Germany on Tuesday defended itself at the International Court of Justice against accusations that its arms shipments to Israel were furthering genocide in Gaza, arguing that most of the equipment it has supplied since Oct. 7 was nonlethal and that it has also been one of the largest donors of humanitarian aid to the Palestinians.
At the U.N. court in The Hague, lawyers for Germany said that the allegations brought by Nicaragua had “no basis in fact or law” and rested on an assessment of military conduct by Israel, which is not a party to the case.
“Germany firmly rejects Nicaragua’s accusations,” Tania von Uslar-Gleichen, an official at Germany’s Foreign Ministry and lead counsel in the case, told the 15-judge bench, adding that Nicaragua had “rushed this case to court on the basis of flimsiest evidence.”
On Monday, Nicaragua had argued that Germany was facilitating the commission of genocide against Palestinians in Gaza by providing Israel with military and financial aid, and it asked for emergency measures ordering the German government to halt its support. The court is expected to decide within weeks whether to issue emergency measures.
The proceedings, which concluded Tuesday, were the third time in recent months that the U.N. court — usually a sleepy venue for disputes between nations — became a forum for nations to put pressure on Israel and support Palestinians.
Earlier this year, the court heard arguments by South Africa that Israel was committing genocide in Gaza and ordered the Israeli government to take steps to prevent such atrocities. The court has not ruled on whether genocide was in fact taking place, an allegation that Israel has strongly denied.
The latest case, brought by a Nicaraguan government that itself has been widely accused of repression and human rights violations, has placed a spotlight on Germany, Israel’s second-largest arms supplier after the United States. Germany’s leadership calls support for Israel a “Staatsräson,” a national reason for existence, as a way of atoning for the Holocaust.
But the mounting death toll and humanitarian crisis in Gaza have led some German officials to ask whether that backing has gone too far.
Lawyers for Germany urged the court to throw out the case. They argued that Germany has tried to balance the interests of both Israel and the Palestinians, and presented figures showing that Berlin was among the largest individual donors to the U.N. and other agencies that provide humanitarian aid to Gaza.
“Germany has always been a strong supporter of the rights of the Palestinian people,” Ms. von Uslar-Gleichen said. “This is, alongside Israel’s security, the second principle that has guided Germany’s response to the Middle East conflict in general, and to its current escalation in particular.”
In 2023, Germany approved arms exports to Israel valued at 326.5 million euros, or about $353.7 million, according to figures published by the economics ministry. That is roughly 10 times the sum approved the previous year.
Germany’s legal team argued on Tuesday that most of its exports were nonlethal support, such as protective gear, communications equipment and defense equipment against chemical hazards. Christian Tams, a lawyer for Germany, denied Nicaragua’s claims that Germany had increased weapons supplies to Israel since the Oct. 7 Hamas attack, saying that since then “no artillery shells, no munitions had been licensed.”

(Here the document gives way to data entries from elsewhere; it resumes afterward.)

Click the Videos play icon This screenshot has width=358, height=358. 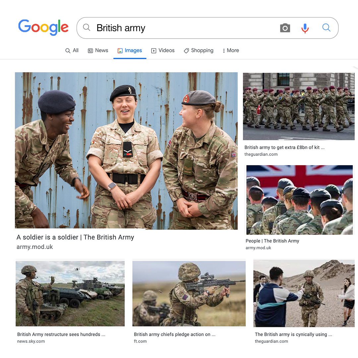pos(154,51)
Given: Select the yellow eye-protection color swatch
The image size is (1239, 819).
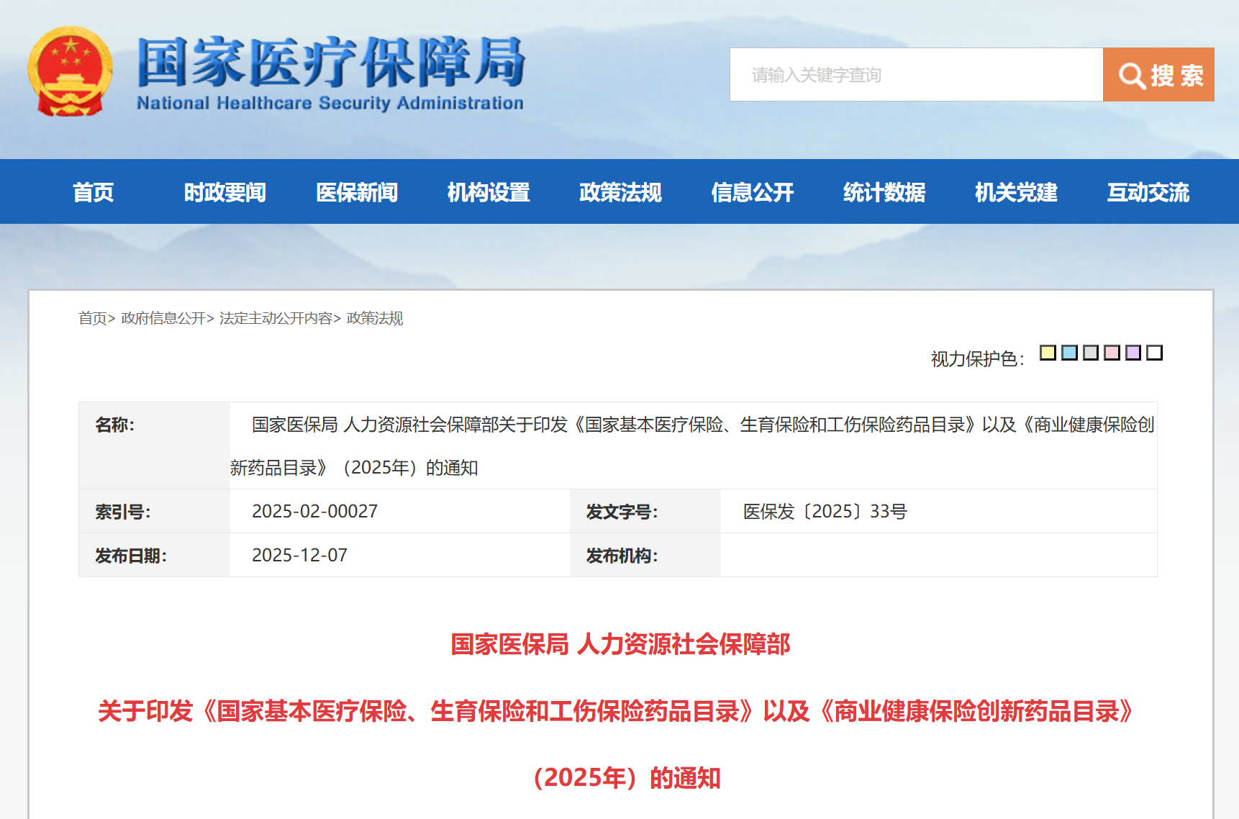Looking at the screenshot, I should 1048,353.
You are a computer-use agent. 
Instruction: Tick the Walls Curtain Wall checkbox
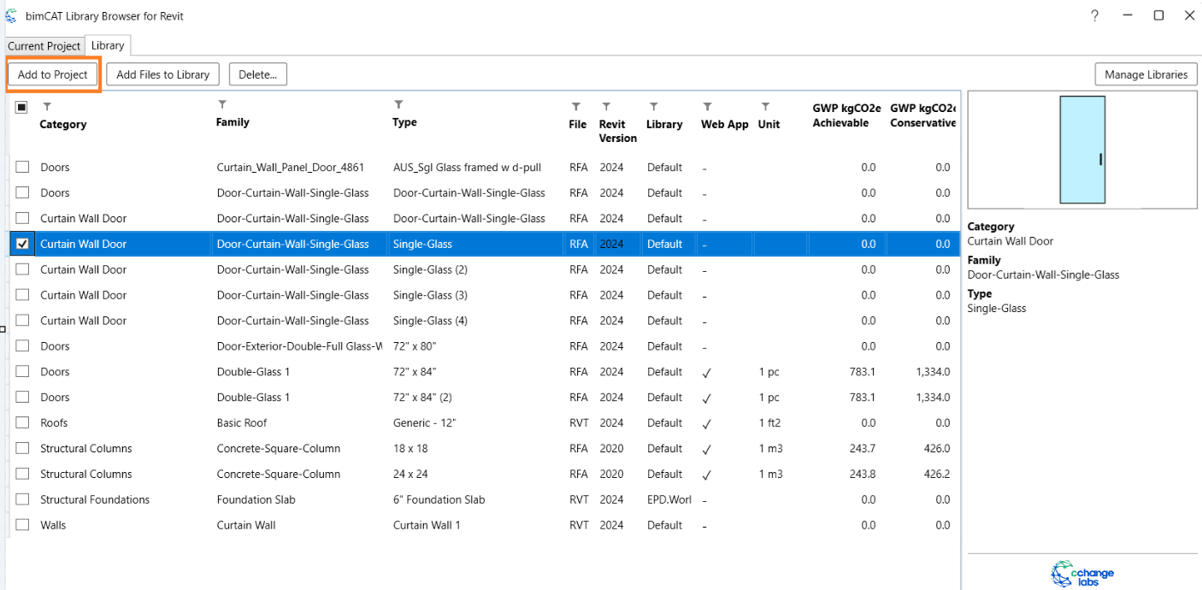(23, 525)
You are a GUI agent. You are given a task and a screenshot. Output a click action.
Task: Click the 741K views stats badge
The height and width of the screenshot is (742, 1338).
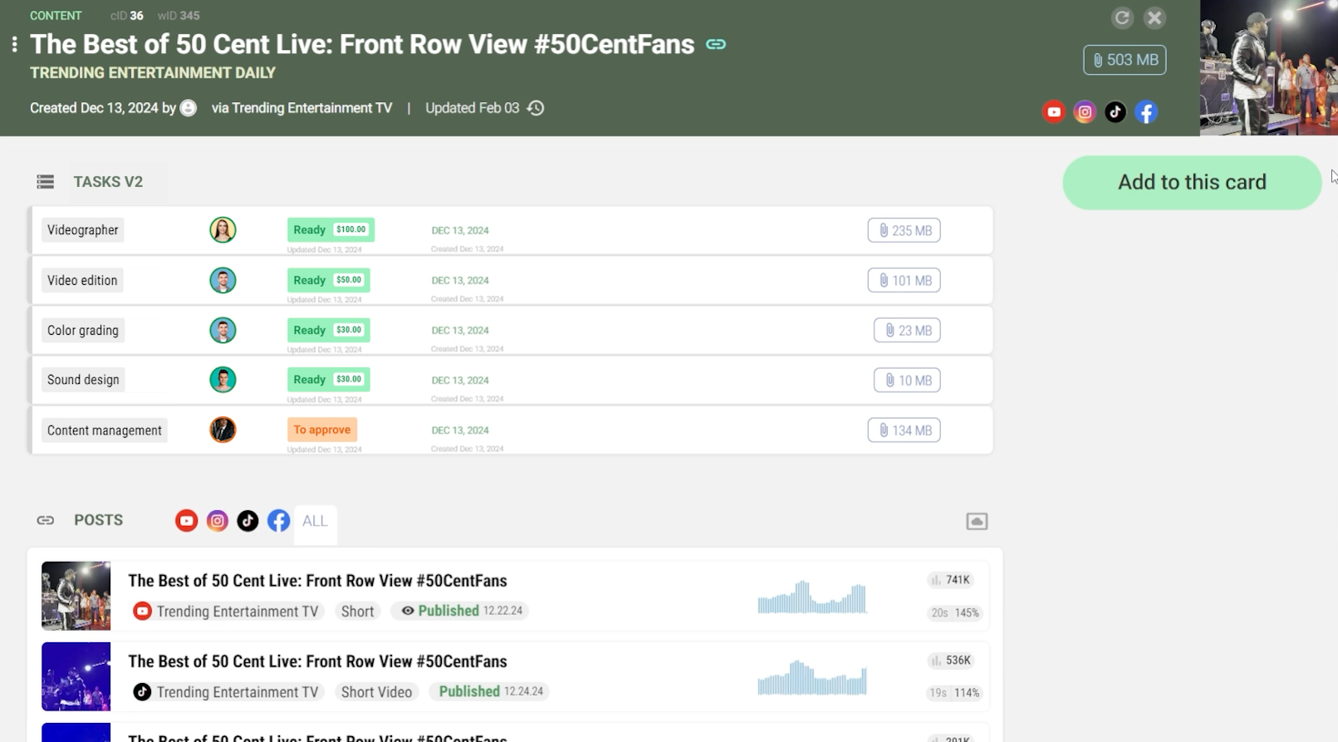click(x=950, y=580)
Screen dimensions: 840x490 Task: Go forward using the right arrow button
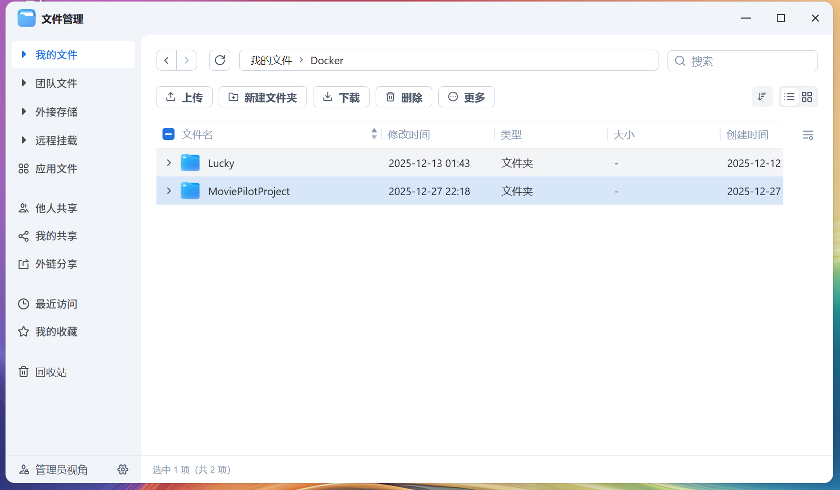tap(187, 60)
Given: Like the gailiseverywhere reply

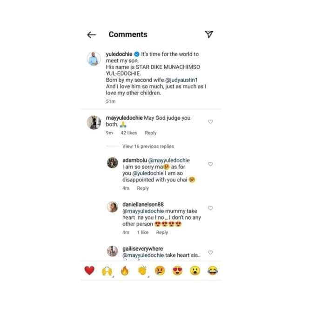Looking at the screenshot, I should pyautogui.click(x=210, y=252).
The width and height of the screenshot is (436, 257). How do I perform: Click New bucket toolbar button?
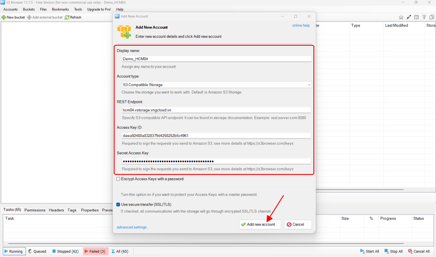click(13, 17)
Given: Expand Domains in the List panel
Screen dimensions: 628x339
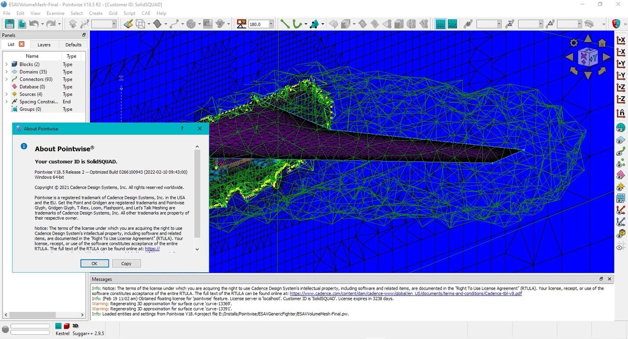Looking at the screenshot, I should coord(6,72).
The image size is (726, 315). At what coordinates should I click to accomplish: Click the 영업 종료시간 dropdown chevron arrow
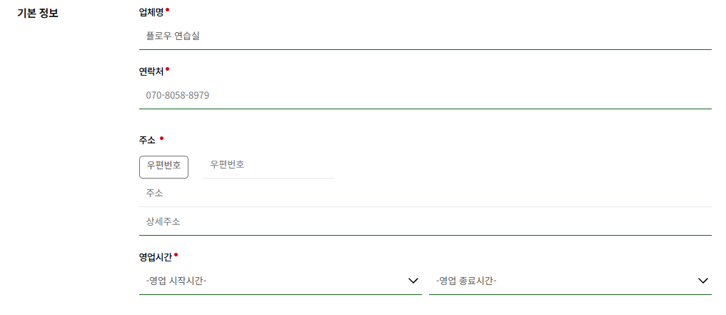click(x=702, y=281)
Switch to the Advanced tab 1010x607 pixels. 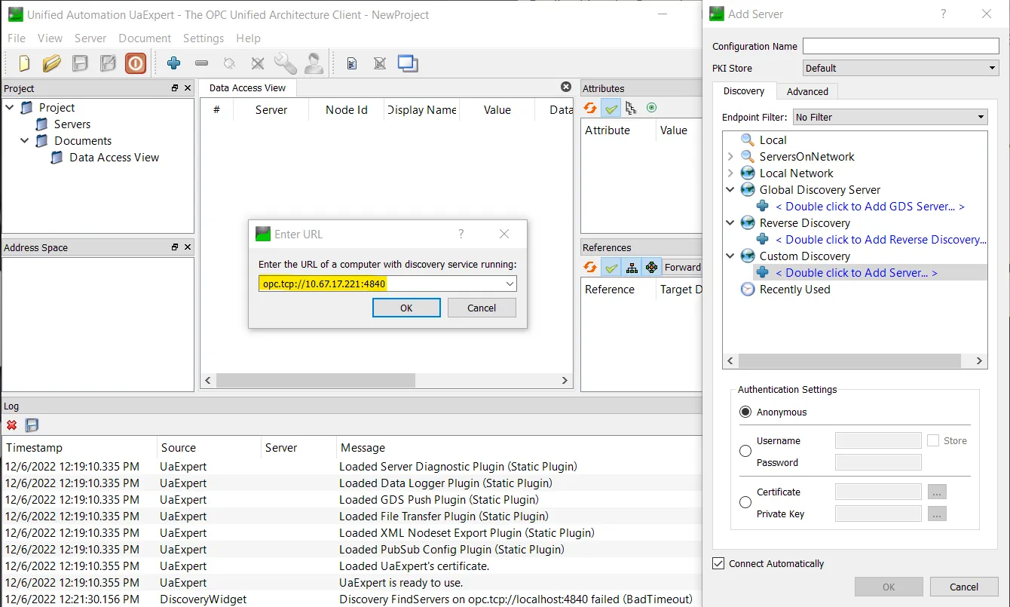pos(807,91)
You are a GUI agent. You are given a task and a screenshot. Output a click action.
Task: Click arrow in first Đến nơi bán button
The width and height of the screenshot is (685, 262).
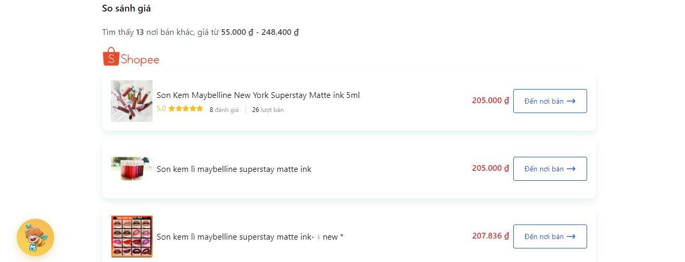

“The picture presented by Nicaragua is at best inaccurate, and at worst it is a deliberate misrepresentation of the actual situation,” he said.
While it was not possible to independently verify the figures presented by Mr. Tams, they were roughly in line with those provided earlier this year by the German government, in response to a question from a lawmaker, when it said that only about 6 percent of its military exports to Israel were for what it called “weapons of war.”
Critics have said that there is little distinction between the types of weapons provided to Israel while it is at war. On Monday, Carlos Jose Arguello Gomez, Nicaragua’s ambassador to the Netherlands, told the court that “it does not matter if an artillery shell is delivered straight from Germany to an Israeli tank shelling a hospital” or goes to replenish Israel’s stockpiles.
Pieter D. Wezeman, a senior researcher at the Stockholm International Peace Research Institute, which tracks global arms exports, said the German position is in line with typical arms exports to Israel.
“While they don’t do the killing directly, they are an essential part of the overall system, the armed forces of a country, which actually make it possible to engage in warfare,” he said.
Lawyers say that Germany is an easier target for a suit than is the United States, by far Israel’s main military supporter. Germany has granted full jurisdiction to the International Court of Justice. But the United States denies its jurisdiction, except in cases where Washington explicitly gives its consent.